### PASSAGE
══════════
Possumblog

Not in the clamor of the crowded street, not in the shouts and plaudits of the throng, but in ourselves, are triumph and defeat.--Henry Wadsworth Longfellow

REDIRECT ALERT! (Scroll down past this mess if you're trying to read an archived post. Thanks. No, really, thanks.)

Due to my inability to control my temper and complacently accept continued silliness with not-quite-as-reliable-as-it-ought-to-be Blogger/Blogspot, your beloved Possumblog will now waddle across the Information Dirt Road and park its prehensile tail at http://possumblog.mu.nu.

This site will remain in place as a backup in case Munuvia gets hit by a bus or something, but I don't think they have as much trouble with this as some places do. ::cough::blogspot::cough:: So click here and adjust your links. I apologize for the inconvenience, but it's one of those things.


Thursday, September 26, 2002

Isadore? Heck no, it ain't no door, it's a dadgummed FLOOD!

Golly, that sure is a lot of water. This morning was spend trying to tame three girlheads kinked up from the humidity--it was like trying to groom an SOS pad. Then there is getting to work in this mess. Driving is an adventure in Birmingham anyway (the land where turn signals are used only during the safety check at Express Oil Change), but then when you add in liquid fun it just goes to hell.
══════════
### GIVEN INFORMATION
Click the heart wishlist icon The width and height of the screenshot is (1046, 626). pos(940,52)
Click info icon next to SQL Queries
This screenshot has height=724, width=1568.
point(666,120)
══════════
### DESCRIPTION OF THE TASK
According to the Possumblog page, to what web address is the blog moving? The listing isn't needed here.

### OUTPUT
http://possumblog.mu.nu